Minggu, 19 Februari 2012

Penyerangan Heroik TNI ke Gunung Qablaque ( A True Story)

OV-10 Bronco

Penyerangan Heroik TNI ke Gunung Qablaque
( Masa Integrasi Tim Tim/East Timor [1975 - 1979] )


Gunung Qablaque merupakan medan yang dimitoskan sebagai medan terberat yang selalu dijauhi oleh para pilot Helikopter dan dijaga oleh setidaknya satu batalyon dengan senjata SMR serta dihuni oleh kurang lebih 7000 rakyat.  Tapi sebagian Rakyat telah bosan berada dibawah penjajahan Portugis tanpa ada perubahan kesejahteraan yang berarti, bahkan sebagian besar rakyatnya nyaris hidup dibawah garis kemiskinan. Oleh karenanya keberadaan pasukan mendapat dukungan dari sebagian masyarakat yang pro yang telah jenuh terus menerus berperang.  Dan salah satu keberhasilan penyerangan ini adalah berkatadanya dukungan itu.
Berdasarkan analisa strategic dan masukan yang diberikan para ketua adat dan pemuka masyarakat Timtim (Liurai dan Katuas) yang Pro Republik bahwa Gn.Qablaque hanya dapat dikuasai bila puncak tertinggi (Gn.Barelaca) dan Gn. Daurema dikuasai, karena terdapat suatu titik strategic diwilayah itu yang dapat mengarahkan/mengendalikan jalannya pertempuran. Untuk itu perlu dibentuk Tim siluman yang bertugas menguasai daerah tersebut secara senyap. Artinya suatu pasukan yang mampu menyelinap ke suatu wilayah secara diam diam untuk kemudian memberikan informasi dan mengarahkan pasukan pada sasaran /target serangan. Dan pasukan itu harus dibentuk dari orang Timtim sendiri.
Gn. Qablaque ini sangat sulit ditembus tanpa bantuan orang pribumi karena merekalah yang paling mengetahui medan Qablaque. Mereka dibentuk dari Hansip, Liurai dan Katuas yang terpilih. Pembentukan pasukan semacam ini semula diduga akan sangat sulit karena mereka mengemban tugas yang berat dengan kemungkinan risiko mati dalam pertempuran besar sekali. Akan tetapi respon yang diperoleh luar biasa dua Pleton Hansip datang dari Ainaro mereka dengan suka rela mengajukan diri untuk bergabung dalam tim bahkan Danki Hansip Batista De Deus yang menyatakan sakit ketika tau bawa serangan itu akan dipimpin langsung oleh Danyonif 121 Macan Kumbang malamnya menghadap komandan agar diijinkan memimpin Tim Siluman.

*DATA YANG DIBERIKAN*
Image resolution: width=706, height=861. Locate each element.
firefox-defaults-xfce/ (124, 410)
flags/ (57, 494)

*INSTRUKSI TUGAS 1*
Dalam teks tentang penyerangan ke Gunung Qablaque, dua gunung mana yang harus dikuasai lebih dulu agar Gunung Qablaque dapat dikuasai?
*INSTRUKSI TUGAS 2*
Teruskan teks tentang penyerangan ke Gunung Qablaque, mulai setelah kalimat terakhirnya.

*JAWABAN TERTULIS 1*
Gunung Barelaca sebagai puncak tertinggi dan Gunung Daurema.

*JAWABAN TERTULIS 2*
Dalam rangka pengintaian Dan Yonnif 121 Macan Kumbang berserta angg Kotis dikawal Tim Combat berangkat ke Moncong Babi. Ditengah jalan antara Nanumuque dan Aituto (rumah putih) pasukan diserang , tembak menembak terjadi di kebun kopi musuh mundur menyusun pertahanan keseberang jauh sungai Belulic. Pasukan tidak berusaha mengejar tapi melanjutkan gerakan menuju Moncong Babi, disana telah menunggu Capa Naingolan dari Aituto dan Capa Siregar dari Maubise untuk pengamanan sekaligus Tim Log.
Serangan akan dilakukan dari dua arah yaitu Caicassa oleh Tim Ular, dan Gn. Daurema sebagai serangan pokok dipimpin Dan Satgas Bumi, serangan akan didahului dengan penyusupan oleh Tim Siluman yang berangkat H – 1 Dipimpin oleh Danki Hansip Batista De Deus. Tim siluman berangkat pukul 05.00 akan tetapi baru pukul 05.30 sang komandan Tim sudah melapor.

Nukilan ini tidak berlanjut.